"Partei für Franken":Vorbild Schottland

Eine neue Partei fordert mehr Autonomie für die Region Franken. Auch wenn das Hunderte von Jahren dauern könnte.

Olaf Przybilla

In den Tagen nach dem erzwungenen Rücktritt des damaligen Ministerpräsidenten Günther Beckstein geisterte ein Phantom durch die Leserbriefspalten nordbayerischer Tageszeitungen. Es trug viele Namen.

Franken-Flagge

Sollte Franken ein eigenes Bundesland werden, wäre Nürnberg möglicherweise die Hauptstadt.

(Foto: Montage: sueddeutsche.de)

Die meisten Schreiber aber wollten es FSU genannt wissen: eine Fränkisch Soziale Union für die geschundenen Seelen Nordbayerns. Aus der Gründung einer CSU-Abspaltung wurde nichts, trotz aller Empörung. Nun aber will sich die "Partei für Franken" auf den Weg machen, die Stimmen aller Frustrierten aus der Region zu sammeln.

Auf einem Parteitag im Oktober in Bamberg soll die Partei gegründet werden. Ein Plakat haben die Parteifranken bereits entworfen: "Pauli ausspioniert, Beckstein demontiert, Seehofer installiert, Hohlmeier rehabilitiert - und jetzt wird abserviert", so lautet die politische Grundanalyse.

Die drei fränkischen Bezirke sollen zusammengelegt werden

Als Motoren der neuen Partei treten Volker Backert in Erscheinung, derzeit SPD-Mitglied und Abteilungsleiter für öffentliche Sicherheit in Coburg, sowie Marco Mehl, der bis 2008 der Jungen Union im Kreis Erlangen vorstand. Sie nennen Ziele, die nicht neu sind: Die drei fränkischen Bezirke sollen zusammengelegt werden, auf dass sich die 4,2 Millionen Franken nicht mehr von den Altbayern auseinanderdividieren lassen.
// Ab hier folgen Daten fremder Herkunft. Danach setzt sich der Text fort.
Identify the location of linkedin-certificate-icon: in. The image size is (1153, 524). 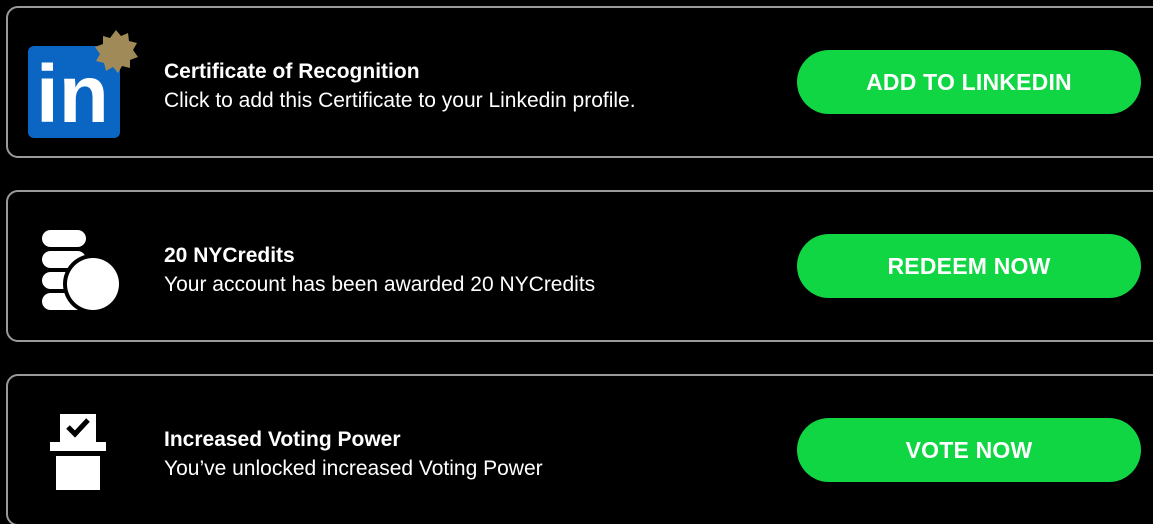
(83, 86).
Auch soll die "Beutekunst" in die fränkische Heimat zurückgeführt werden. Und Franken soll künftig - wie in Baden-Württemberg oder Rheinland-Pfalz - mit Hilfe eines Doppelnamens sichtbar werden: Bayern-Franken. Um das zu erreichen, wirbt Backert für einen langen Atem: Die Schotten, sagt er, hätten auch fast 300 Jahre lang für die Autonomie kämpfen müssen.

Bedarf es dafür einer Partei? Norbert Gramlich findet das nicht. Er ist Vorstandsmitglied des "Fränkischen Bundes" - jenes Vereins, der sich bislang berufen fühlt, der Frankenfolklore eine Stimme zu geben. Auch Backert ist Mitglied bei den Vereinsfranken. Seine Idee, eine Partei gründen zu wollen, hält Gramlich für abstrus. Was solle etwa, fragt er sich, der speziell fränkische Standpunkt zu Themen wie Kernkraft oder Kinderbetreuung sein? "Künftig müssten die doch darüber Auskunft geben", gibt Gramlich zu bedenken.
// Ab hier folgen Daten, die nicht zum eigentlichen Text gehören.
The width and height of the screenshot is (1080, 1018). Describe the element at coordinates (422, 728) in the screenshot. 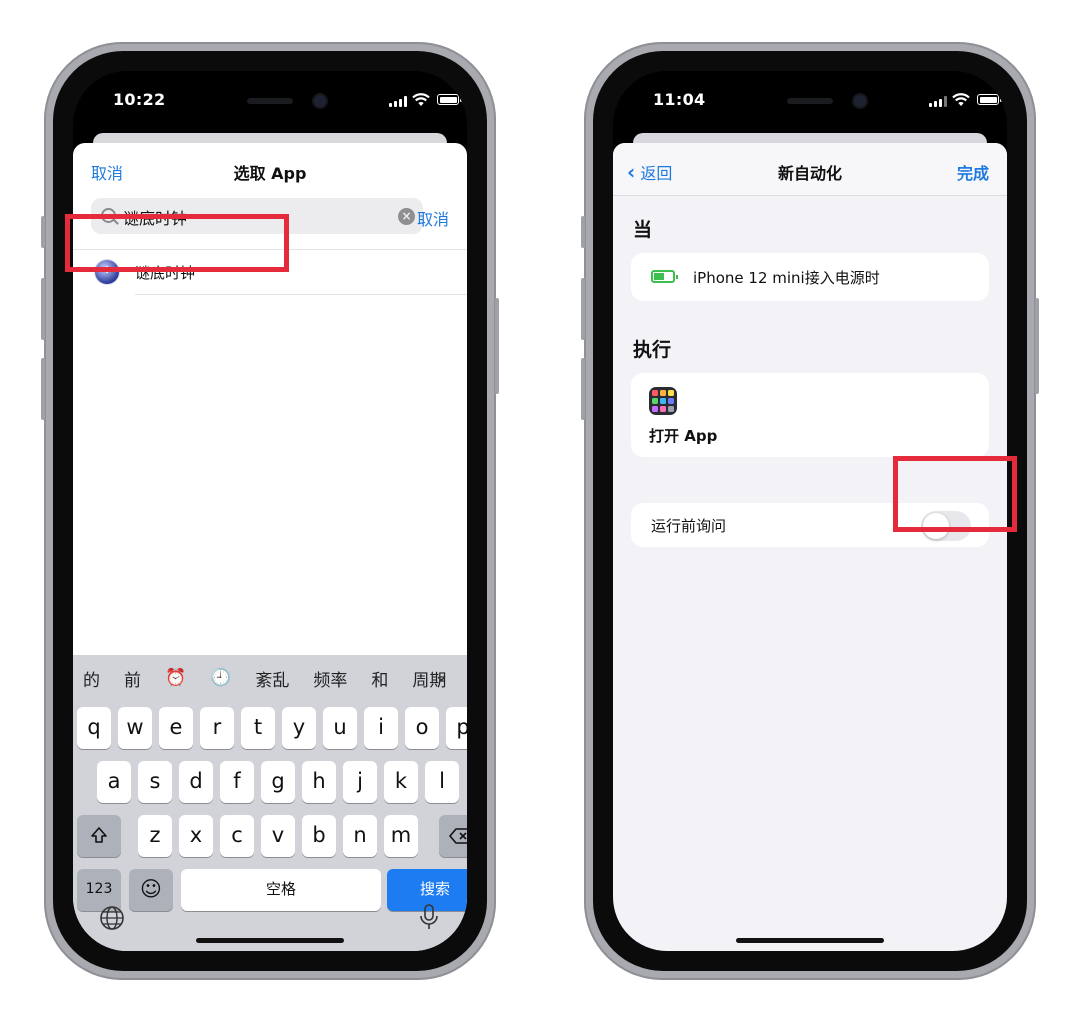

I see `key-o: o` at that location.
Ein eigenes Bundesland fordert Partei nicht - vorerst

Das Grundsatzprogramm der Partei versucht darauf tatsächlich Antworten zu finden: Für Mindestlöhne ist die Partei, auch für ein christliches Wertefundament und eine "urfränkische Form der Liberalität" - die lange schon existiert haben soll, bevor "man südlich der Donau die liberalitas bavariae als Marketingstrategie" erfunden habe.

Gegen Frauenquoten ist die Partei, gegen Linksradikale und gegen Rechtsextremismus - was aus gutem Grund betont wird, wurden doch Gründungsmitglieder des späteren "Fränkischen Bundes" zum rechtsradikalen Umfeld gerechnet. Etwaige Extremisten sollen bei den Parteifranken ausgeschlossen werden.
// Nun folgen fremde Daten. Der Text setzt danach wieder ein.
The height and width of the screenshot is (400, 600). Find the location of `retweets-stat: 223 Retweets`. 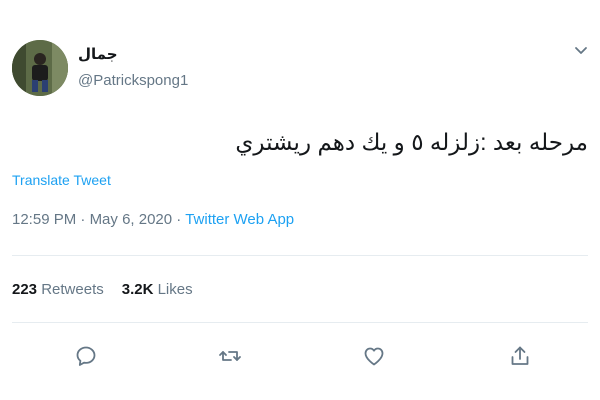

Ein eigenes Bundesland fordert die Partei nicht - jedenfalls so lange nicht, wie keine "grundlegende Neugliederung des Bundesgebietes" anstehe. Sollte darüber nachgedacht werden, so müsse ein eigenes Bundesland in Betracht gezogen werden. Schließlich sei Franken so groß wie Belgien, zähle fast so viele Einwohner wie Norwegen und wäre hinsichtlich Fläche und Einwohnerzahl das siebtgrößte Bundesland, argumentiert Backert.

Selbst bei der "Fränkischen Arbeitsgemeinschaft", die auch für fränkische Belange eintritt, erregt das Unmut. Helmut Ritzer, der dem Bündnis vorsteht, hält eine Partei für "schädlich für die fränkische Sache". Sollten sich bei der Landtagswahl 2013, zu der die Partei antreten will, tatsächlich Wähler finden, dann heiße es in ganz Bayern, fürchtet Ritzer, "diese Deppen aus Franken".